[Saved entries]
↓↓↓

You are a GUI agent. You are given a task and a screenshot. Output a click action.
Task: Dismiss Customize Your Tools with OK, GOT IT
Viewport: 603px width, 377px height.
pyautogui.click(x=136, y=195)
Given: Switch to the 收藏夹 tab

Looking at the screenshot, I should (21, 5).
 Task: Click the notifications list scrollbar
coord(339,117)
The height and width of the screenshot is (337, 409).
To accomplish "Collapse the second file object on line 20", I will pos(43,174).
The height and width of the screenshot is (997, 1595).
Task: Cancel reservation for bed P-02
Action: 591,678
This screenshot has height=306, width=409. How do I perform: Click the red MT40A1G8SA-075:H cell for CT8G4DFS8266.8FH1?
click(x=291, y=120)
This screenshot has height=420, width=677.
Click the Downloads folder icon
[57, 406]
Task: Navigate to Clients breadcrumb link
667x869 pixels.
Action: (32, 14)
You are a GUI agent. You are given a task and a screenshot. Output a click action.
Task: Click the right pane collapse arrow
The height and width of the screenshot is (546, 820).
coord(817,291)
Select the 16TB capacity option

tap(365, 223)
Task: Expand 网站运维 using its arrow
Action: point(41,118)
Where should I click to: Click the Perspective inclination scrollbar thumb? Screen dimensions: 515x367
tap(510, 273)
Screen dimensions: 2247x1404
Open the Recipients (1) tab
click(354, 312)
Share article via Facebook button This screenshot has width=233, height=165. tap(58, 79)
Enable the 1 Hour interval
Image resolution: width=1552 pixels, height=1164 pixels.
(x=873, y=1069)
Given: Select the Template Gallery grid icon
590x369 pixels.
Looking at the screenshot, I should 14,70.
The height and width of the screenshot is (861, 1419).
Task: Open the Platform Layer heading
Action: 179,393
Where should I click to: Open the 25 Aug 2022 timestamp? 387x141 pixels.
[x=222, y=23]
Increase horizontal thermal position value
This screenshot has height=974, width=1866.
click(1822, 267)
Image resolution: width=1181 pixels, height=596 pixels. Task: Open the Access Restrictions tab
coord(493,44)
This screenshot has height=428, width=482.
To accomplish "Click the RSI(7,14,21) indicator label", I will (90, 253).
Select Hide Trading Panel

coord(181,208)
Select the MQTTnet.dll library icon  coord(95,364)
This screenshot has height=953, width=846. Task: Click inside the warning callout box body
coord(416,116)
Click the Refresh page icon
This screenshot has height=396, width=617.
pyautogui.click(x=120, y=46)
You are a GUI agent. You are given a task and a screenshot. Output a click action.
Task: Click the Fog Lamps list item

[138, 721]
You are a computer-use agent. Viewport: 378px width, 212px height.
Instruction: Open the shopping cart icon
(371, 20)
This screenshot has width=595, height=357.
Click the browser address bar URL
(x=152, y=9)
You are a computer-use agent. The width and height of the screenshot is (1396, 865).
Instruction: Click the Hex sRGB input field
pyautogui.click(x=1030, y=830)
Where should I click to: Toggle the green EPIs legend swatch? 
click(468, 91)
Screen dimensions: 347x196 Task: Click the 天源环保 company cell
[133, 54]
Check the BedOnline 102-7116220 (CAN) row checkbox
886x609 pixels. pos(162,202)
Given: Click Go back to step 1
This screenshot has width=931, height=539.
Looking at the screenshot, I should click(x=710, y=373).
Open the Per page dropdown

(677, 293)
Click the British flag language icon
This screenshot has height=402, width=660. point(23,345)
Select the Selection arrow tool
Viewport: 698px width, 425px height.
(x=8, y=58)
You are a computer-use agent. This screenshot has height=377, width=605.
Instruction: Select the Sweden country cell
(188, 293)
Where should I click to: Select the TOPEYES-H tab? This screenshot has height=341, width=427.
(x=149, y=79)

↑↑↑

- _SHORT EXERCISE_: Please return every line of the listing above, word for word and in the same order.

- _THE COMPLETED TASK_:
You are a GUI agent. You are given a task and a screenshot. Output a click action.
Task: Dismiss Customize Your Tools with OK, GOT IT
Viewport: 603px width, 377px height.
pyautogui.click(x=136, y=195)
Given: Switch to the 收藏夹 tab

Looking at the screenshot, I should (21, 5).
 Task: Click the notifications list scrollbar
coord(339,117)
The height and width of the screenshot is (337, 409).
To accomplish "Collapse the second file object on line 20", I will pos(43,174).
The height and width of the screenshot is (997, 1595).
Task: Cancel reservation for bed P-02
Action: 591,678
This screenshot has height=306, width=409. How do I perform: Click the red MT40A1G8SA-075:H cell for CT8G4DFS8266.8FH1?
click(x=291, y=120)
This screenshot has height=420, width=677.
Click the Downloads folder icon
[57, 406]
Task: Navigate to Clients breadcrumb link
667x869 pixels.
Action: (32, 14)
You are a GUI agent. You are given a task and a screenshot. Output a click action.
Task: Click the right pane collapse arrow
The height and width of the screenshot is (546, 820).
coord(817,291)
Select the 16TB capacity option

tap(365, 223)
Task: Expand 网站运维 using its arrow
Action: point(41,118)
Where should I click to: Click the Perspective inclination scrollbar thumb? Screen dimensions: 515x367
tap(510, 273)
Screen dimensions: 2247x1404
Open the Recipients (1) tab
click(354, 312)
Share article via Facebook button This screenshot has width=233, height=165. tap(58, 79)
Enable the 1 Hour interval
Image resolution: width=1552 pixels, height=1164 pixels.
(x=873, y=1069)
Given: Select the Template Gallery grid icon
590x369 pixels.
Looking at the screenshot, I should 14,70.
The height and width of the screenshot is (861, 1419).
Task: Open the Platform Layer heading
Action: 179,393
Where should I click to: Open the 25 Aug 2022 timestamp? 387x141 pixels.
[x=222, y=23]
Increase horizontal thermal position value
This screenshot has height=974, width=1866.
click(1822, 267)
Image resolution: width=1181 pixels, height=596 pixels. Task: Open the Access Restrictions tab
coord(493,44)
This screenshot has height=428, width=482.
To accomplish "Click the RSI(7,14,21) indicator label", I will (90, 253).
Select Hide Trading Panel

coord(181,208)
Select the MQTTnet.dll library icon  coord(95,364)
This screenshot has height=953, width=846. Task: Click inside the warning callout box body
coord(416,116)
Click the Refresh page icon
This screenshot has height=396, width=617.
pyautogui.click(x=120, y=46)
You are a GUI agent. You are given a task and a screenshot. Output a click action.
Task: Click the Fog Lamps list item

[138, 721]
You are a computer-use agent. Viewport: 378px width, 212px height.
Instruction: Open the shopping cart icon
(371, 20)
This screenshot has width=595, height=357.
Click the browser address bar URL
(x=152, y=9)
You are a computer-use agent. The width and height of the screenshot is (1396, 865).
Instruction: Click the Hex sRGB input field
pyautogui.click(x=1030, y=830)
Where should I click to: Toggle the green EPIs legend swatch? 
click(468, 91)
Screen dimensions: 347x196 Task: Click the 天源环保 company cell
[133, 54]
Check the BedOnline 102-7116220 (CAN) row checkbox
886x609 pixels. pos(162,202)
Given: Click Go back to step 1
This screenshot has width=931, height=539.
Looking at the screenshot, I should click(x=710, y=373).
Open the Per page dropdown

(677, 293)
Click the British flag language icon
This screenshot has height=402, width=660. point(23,345)
Select the Selection arrow tool
Viewport: 698px width, 425px height.
(x=8, y=58)
You are a computer-use agent. This screenshot has height=377, width=605.
Instruction: Select the Sweden country cell
(188, 293)
Where should I click to: Select the TOPEYES-H tab? This screenshot has height=341, width=427.
(x=149, y=79)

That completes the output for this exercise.